SpySweeper vs Defender: Round 2

[plun]

All,

After some further research this does appear to be a false positive based on
those registry entries.

-Dan from Webroot

Hi Dan again

More "junk" to detect:

http://www.snapfiles.com/downloadfind.php?action=s&st=keylogger

Send these to every protection vendor maybe..........

regards
plun

 

[Guest]

Not only did I check for those Symantec reported files on my PC, I also
submitted Rootkit Revealer and HJT logs to Webroot. No keylogger.
Definitely false positive. There are multiple reports coming in to Webroot.
They say it will be fixed with Definitions updates. Sounds familiar, doesn't
it my fellow Denfender fans!

 

[Guest]

Thanks, Dan and Bill, and all...I understand the possibility of a false
positive in this situation; however, I have been running twice daily Sweeps
with SpySweeper for about a month now. Why just yesterday did SpySweeper
identify this program if as you suggest Bill, it is something that Dell
installed when my Inspiron was built??? Could it be SpySweeper just updated
its defs to include this program? Hmm...and it has been lingering all this
time....???? Interesting.

Rick

 

[Guest]

Amen! Thanks to Dan and Webroot for their diligence and attention and indeed
as Old Rebel mentioned posting in our little family! I guess false positive
can be quite the scare! Time to say, Whew! Oh, I didn't find any of the files
on my system either.

Thanks again to all!!!

Rick

 

[Bill Sanderson]

That's my feeling as well. You don't want to take any chances with a
keylogger, but you also don't want to be unnecessarily alarmed, or to remove
entries that are harmless. I think you've done the right kind of research
to think clearly about this--best of all would be word from the vendor of
the product which made the detection that this is indeed a false postive, of
course.

--

 

[Bill Sanderson]

But be really certain that you are reporting the real thing.
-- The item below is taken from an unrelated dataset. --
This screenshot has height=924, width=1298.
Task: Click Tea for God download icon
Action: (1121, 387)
We've
definitely seen this, in these forums, I believe, over the year and a
quarter of this beta--but not many times--perhaps less than one hands worth
of fingers, I think.

--

 

[Bill Sanderson]

Updated defs are the most likely trigger--that is exactly how such things
happen--Witness the recent McAfee false positive for a number of
executables, and an earlier one with Microsoft Antispyware, and an antivirus
vendor.

--

 

[Bill Sanderson]

Excellent--sorry--I did see the webroot signature and didn't connect
properly--that was very good of them to post to this thread.

--

 

[Bill Sanderson]

Definitely sounds familiar. I wouldn't hold a false positive against a
vendor--what counts is the response--and it sounds like they have both a
customer forum, and responsive support staff, and are getting this fixed.

--

 

[Bill Sanderson]

Whoops--that reply was appropriate for Rick, but not for Webroot Support.
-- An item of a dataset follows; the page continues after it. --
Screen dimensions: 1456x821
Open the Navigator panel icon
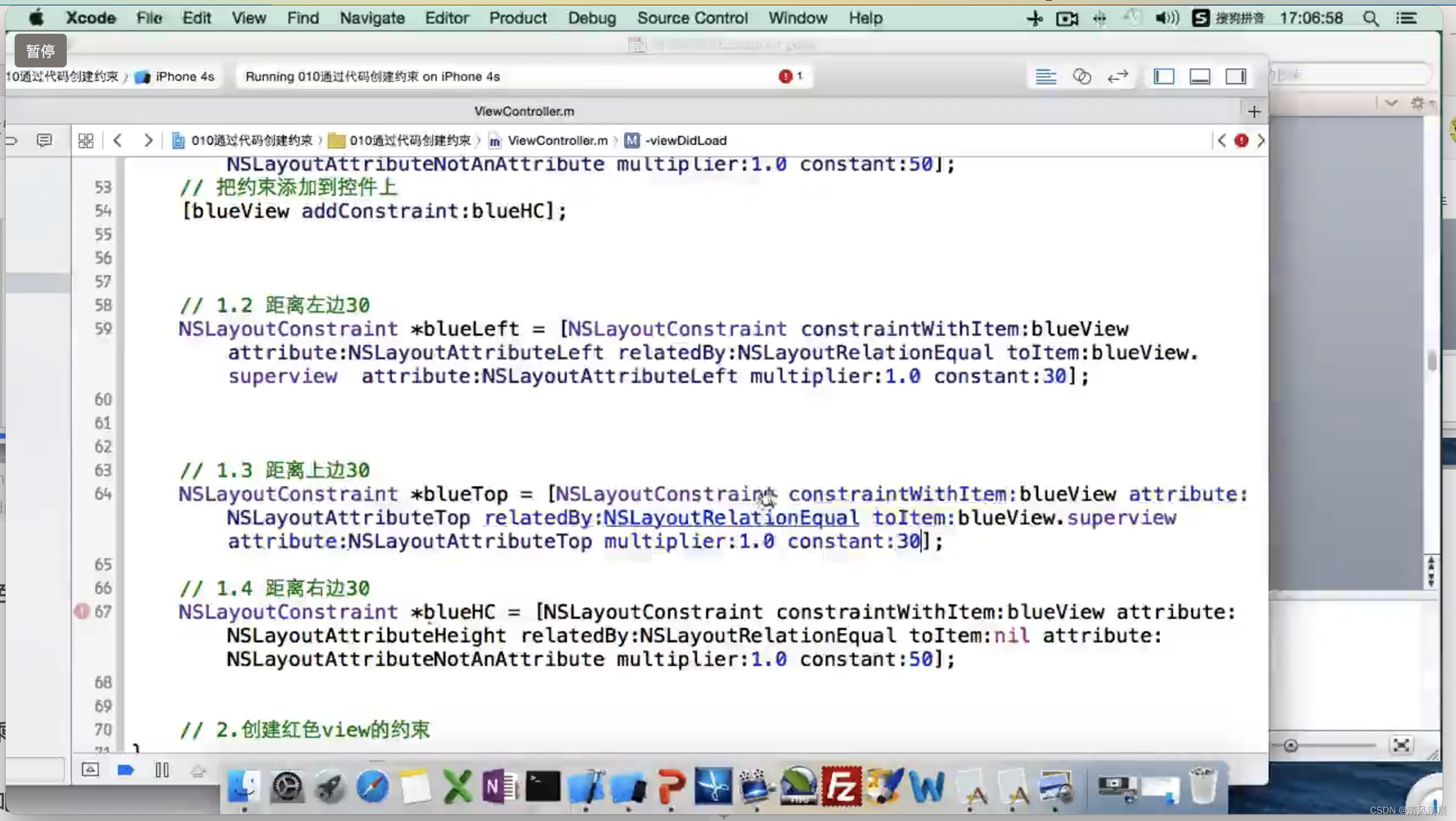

Thanks for posting this, Dan!

 

[plun]

Hi Bill

Yes we have seen it and for sure more.

What I have noticed is that more and more users ask for them
within different forums and that it is obvious that the asker have no
legitimate needs for a keylogger.

A lot of users also seems to forget that it is an criminal act to plant
a keylogger.

Mitch Dembin, Asst. US Attorney, Southern District, California
explain this in ASCs movie:

http://www.antispywarecoalition.org/events/20060209finalsessionb.ram

All security vendors must come up to an conclusion about this soon and
perhaps the only way is to force it from example FBI/FTC.

Beacuse of sensitive nature with a keylogger and large user groups
which
stands up for the right to use them this is now "mission impossible".
I can compare it with another sensitive issue to carry
guns/weapons............

Especially for US based vendors, they cannot just start to detect them
beacuse of maybe embarrasing findings and scandals.

But they must be controlled and removed from Download.com, Snapfiles
and other download sites.......

I do knows that all security vendors have agreements about some
commercial keyloggers and that is enough.

IMHO

regards
plun

 

[plun]

Not only did I check for those Symantec reported files on my PC, I also

submitted Rootkit Revealer and HJT logs to Webroot. No keylogger.
Definitely false positive. There are multiple reports coming in to Webroot.
They say it will be fixed with Definitions updates. Sounds familiar, doesn't
it my fellow Denfender fans!

Hi Old Rebel

Which application was it ? Was it an Dell "monitoring" app ?
What purpose has it ? Probably then using "director.exe" as
some more apps.

Maybe important to know

regards
plun

 

[Guest]

Question: I currently have the full licensed version of Spysweeper on my pc.
And I love it BTW. Anyway MSN now has Spysweeper for MSN. What will that
do to my original spysweeper if I try to install the MSN one? I'm thinking I
probably don't need to load the MSN version but not sure.